### DATA FOR THE TASK

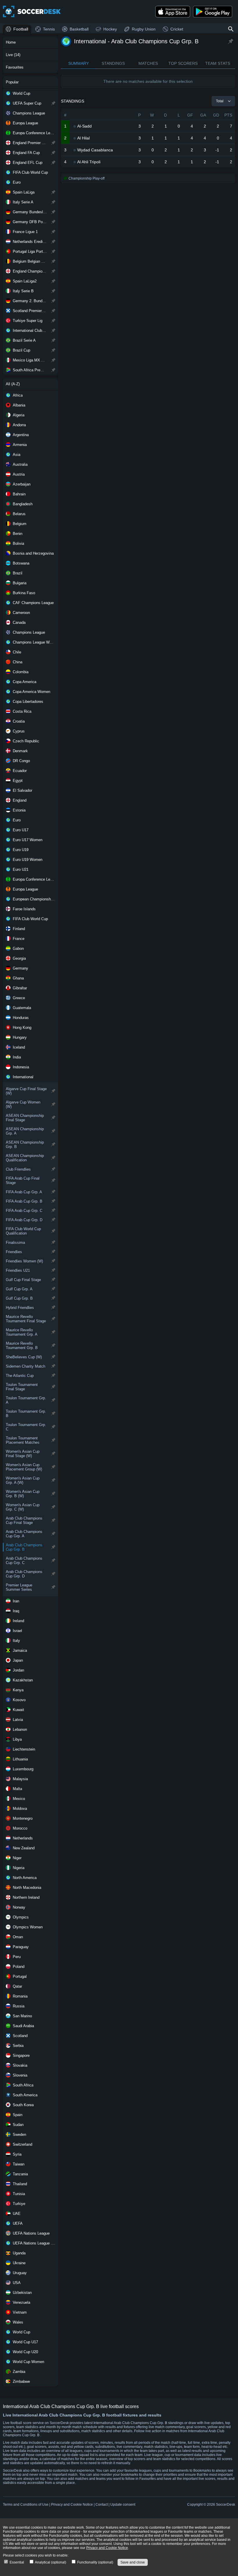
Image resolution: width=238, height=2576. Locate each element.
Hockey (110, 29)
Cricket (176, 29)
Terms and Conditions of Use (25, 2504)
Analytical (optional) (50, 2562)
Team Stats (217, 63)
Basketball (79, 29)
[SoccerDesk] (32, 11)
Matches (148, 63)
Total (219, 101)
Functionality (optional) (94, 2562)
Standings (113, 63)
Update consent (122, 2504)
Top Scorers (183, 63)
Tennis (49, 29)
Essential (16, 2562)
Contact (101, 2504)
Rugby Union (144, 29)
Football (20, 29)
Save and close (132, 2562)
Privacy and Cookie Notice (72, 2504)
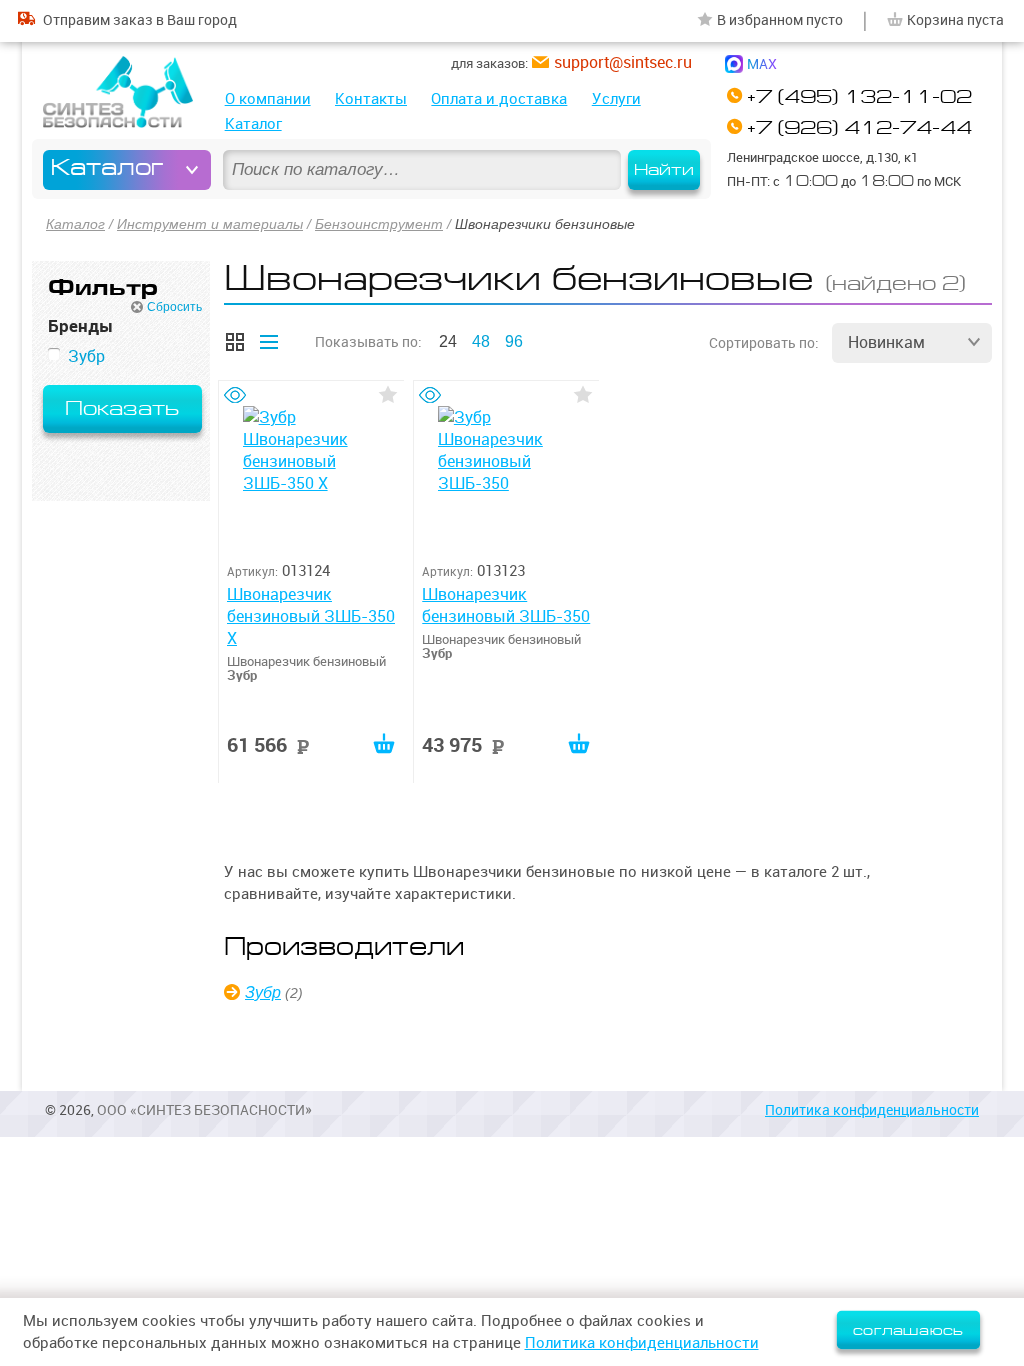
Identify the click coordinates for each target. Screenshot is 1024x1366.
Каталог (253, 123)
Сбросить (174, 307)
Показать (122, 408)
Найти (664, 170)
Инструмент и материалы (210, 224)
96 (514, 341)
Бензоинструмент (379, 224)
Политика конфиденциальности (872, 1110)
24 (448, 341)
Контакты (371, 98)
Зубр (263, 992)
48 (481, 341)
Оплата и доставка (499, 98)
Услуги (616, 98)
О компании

######

#### WORK ORDER:
In the data above, take the line with "Essential (16, 2562)", the line with "96 (514, 341)", and every line between, and set them down exactly without pictures.

#### REPLY:
Essential (16, 2562)
Contact (101, 2504)
Rugby Union (144, 29)
Football (20, 29)
Save and close (132, 2562)
Privacy and Cookie Notice (72, 2504)
Identify the click coordinates for each target. Screenshot is 1024x1366.
Каталог (253, 123)
Сбросить (174, 307)
Показать (122, 408)
Найти (664, 170)
Инструмент и материалы (210, 224)
96 (514, 341)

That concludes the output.